MATERIAL TO PROCESS
— Begin —
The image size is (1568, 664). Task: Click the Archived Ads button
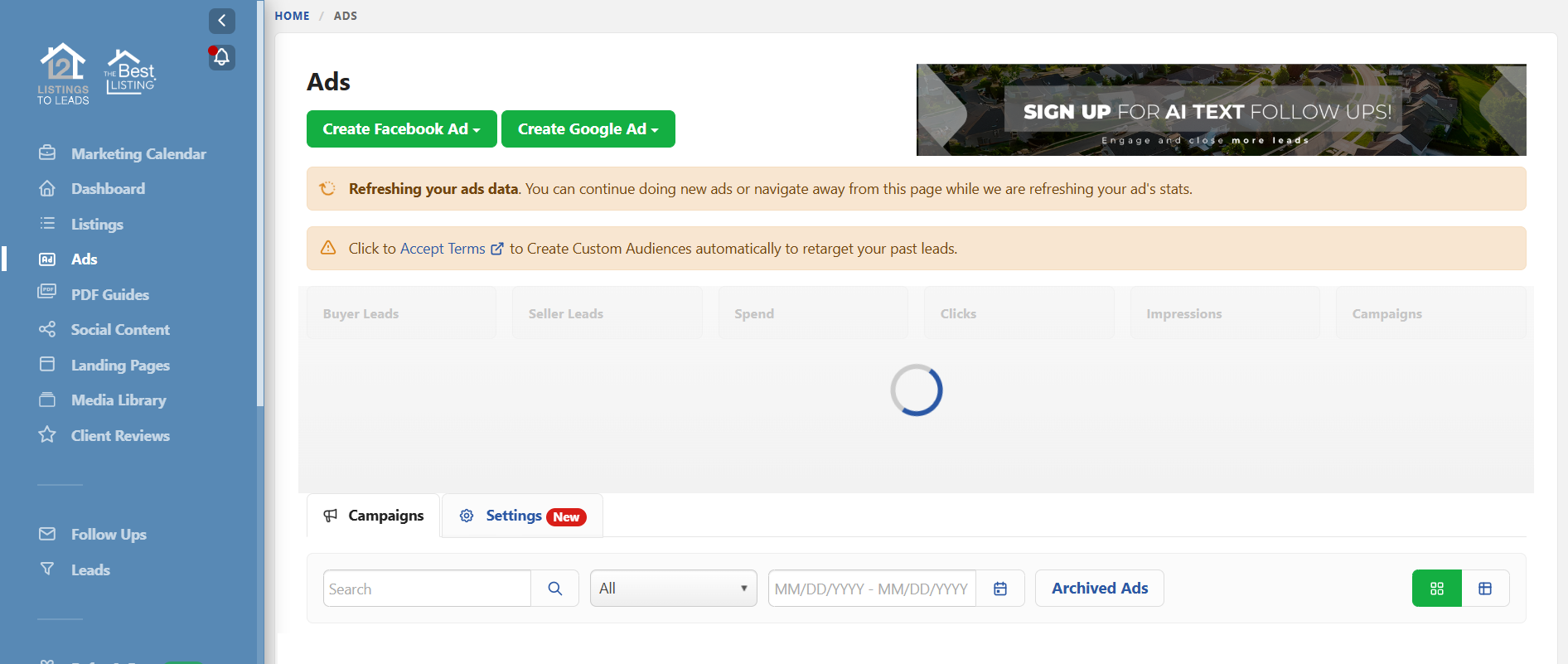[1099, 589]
— End —
— Begin —
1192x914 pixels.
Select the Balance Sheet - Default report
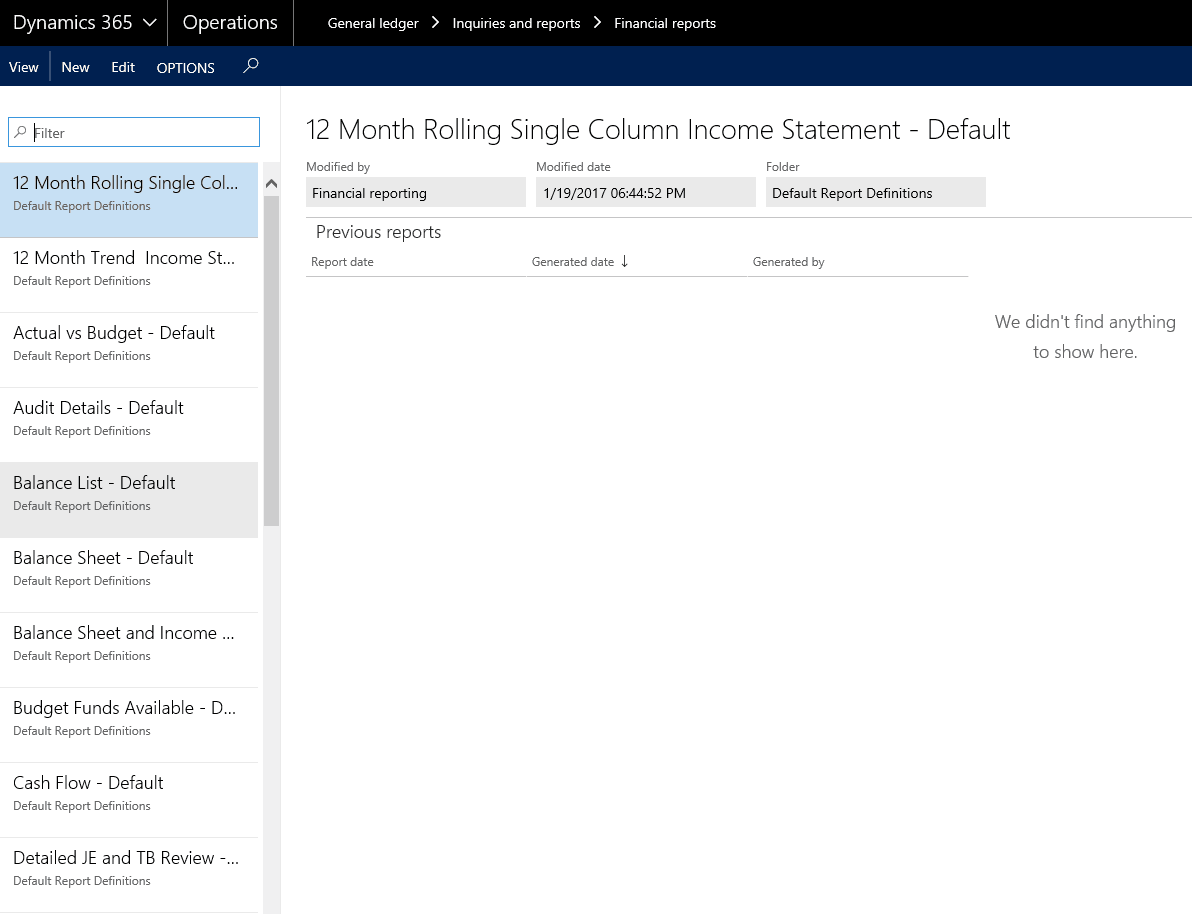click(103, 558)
— End —
THE TASK
Please rewrite the part of the listing that opens with the line containing "The image size" and closes with the line containing "[1099, 589]", keeping the request text unchanged and shifting every answer coordinate up by 144. Leave the pictures out.

FULL RESPONSE
The image size is (1568, 664). Task: Click the Archived Ads button
[1243, 733]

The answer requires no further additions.